Exercise details: Copy each of the records below exactly as it appears, without changing any line.

Records of locating words and items:
<<<<

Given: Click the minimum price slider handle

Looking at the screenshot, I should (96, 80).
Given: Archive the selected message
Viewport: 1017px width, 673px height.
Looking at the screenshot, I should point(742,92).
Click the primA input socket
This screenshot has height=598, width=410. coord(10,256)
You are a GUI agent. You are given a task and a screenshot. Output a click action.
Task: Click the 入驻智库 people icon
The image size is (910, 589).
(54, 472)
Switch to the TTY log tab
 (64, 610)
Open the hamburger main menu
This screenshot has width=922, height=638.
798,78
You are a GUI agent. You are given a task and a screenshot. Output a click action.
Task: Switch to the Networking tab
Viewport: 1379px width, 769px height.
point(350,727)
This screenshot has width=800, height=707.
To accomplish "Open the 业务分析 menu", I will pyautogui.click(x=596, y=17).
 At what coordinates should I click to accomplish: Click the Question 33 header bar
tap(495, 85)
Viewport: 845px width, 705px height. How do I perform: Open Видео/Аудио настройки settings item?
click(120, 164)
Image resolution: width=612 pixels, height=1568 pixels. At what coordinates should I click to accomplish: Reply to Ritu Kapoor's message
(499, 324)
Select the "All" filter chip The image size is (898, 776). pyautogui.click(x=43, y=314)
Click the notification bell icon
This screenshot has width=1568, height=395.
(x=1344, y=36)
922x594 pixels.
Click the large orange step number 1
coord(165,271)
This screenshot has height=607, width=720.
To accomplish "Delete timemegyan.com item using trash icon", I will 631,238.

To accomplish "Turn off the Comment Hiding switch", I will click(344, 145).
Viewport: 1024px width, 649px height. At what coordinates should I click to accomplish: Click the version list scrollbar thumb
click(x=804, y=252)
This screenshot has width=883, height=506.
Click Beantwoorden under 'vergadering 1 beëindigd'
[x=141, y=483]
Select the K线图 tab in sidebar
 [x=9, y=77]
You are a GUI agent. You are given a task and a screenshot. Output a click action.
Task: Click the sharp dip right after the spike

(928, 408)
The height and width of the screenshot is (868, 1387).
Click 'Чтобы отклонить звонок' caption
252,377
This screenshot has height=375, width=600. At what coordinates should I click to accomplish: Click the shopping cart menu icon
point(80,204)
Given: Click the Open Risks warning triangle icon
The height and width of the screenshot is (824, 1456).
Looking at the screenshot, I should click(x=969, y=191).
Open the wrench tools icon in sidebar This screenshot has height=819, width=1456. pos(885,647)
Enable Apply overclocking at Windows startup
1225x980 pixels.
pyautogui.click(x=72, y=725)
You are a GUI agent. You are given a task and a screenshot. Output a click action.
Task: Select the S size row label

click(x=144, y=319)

>>>>

Solution to this exercise:
Given: Click the minimum price slider handle

Looking at the screenshot, I should (96, 80).
Given: Archive the selected message
Viewport: 1017px width, 673px height.
Looking at the screenshot, I should point(742,92).
Click the primA input socket
This screenshot has height=598, width=410. coord(10,256)
You are a GUI agent. You are given a task and a screenshot. Output a click action.
Task: Click the 入驻智库 people icon
The image size is (910, 589).
(54, 472)
Switch to the TTY log tab
 (64, 610)
Open the hamburger main menu
This screenshot has width=922, height=638.
798,78
You are a GUI agent. You are given a task and a screenshot. Output a click action.
Task: Switch to the Networking tab
Viewport: 1379px width, 769px height.
point(350,727)
This screenshot has width=800, height=707.
To accomplish "Open the 业务分析 menu", I will pyautogui.click(x=596, y=17).
 At what coordinates should I click to accomplish: Click the Question 33 header bar
tap(495, 85)
Viewport: 845px width, 705px height. How do I perform: Open Видео/Аудио настройки settings item?
click(120, 164)
Image resolution: width=612 pixels, height=1568 pixels. At what coordinates should I click to accomplish: Reply to Ritu Kapoor's message
(499, 324)
Select the "All" filter chip The image size is (898, 776). pyautogui.click(x=43, y=314)
Click the notification bell icon
This screenshot has width=1568, height=395.
(x=1344, y=36)
922x594 pixels.
Click the large orange step number 1
coord(165,271)
This screenshot has height=607, width=720.
To accomplish "Delete timemegyan.com item using trash icon", I will 631,238.

To accomplish "Turn off the Comment Hiding switch", I will click(344, 145).
Viewport: 1024px width, 649px height. At what coordinates should I click to accomplish: Click the version list scrollbar thumb
click(x=804, y=252)
This screenshot has width=883, height=506.
Click Beantwoorden under 'vergadering 1 beëindigd'
[x=141, y=483]
Select the K线图 tab in sidebar
 [x=9, y=77]
You are a GUI agent. You are given a task and a screenshot. Output a click action.
Task: Click the sharp dip right after the spike

(928, 408)
The height and width of the screenshot is (868, 1387).
Click 'Чтобы отклонить звонок' caption
252,377
This screenshot has height=375, width=600. At what coordinates should I click to accomplish: Click the shopping cart menu icon
point(80,204)
Given: Click the Open Risks warning triangle icon
The height and width of the screenshot is (824, 1456).
Looking at the screenshot, I should click(x=969, y=191).
Open the wrench tools icon in sidebar This screenshot has height=819, width=1456. pos(885,647)
Enable Apply overclocking at Windows startup
1225x980 pixels.
pyautogui.click(x=72, y=725)
You are a GUI agent. You are given a task and a screenshot. Output a click action.
Task: Select the S size row label

click(x=144, y=319)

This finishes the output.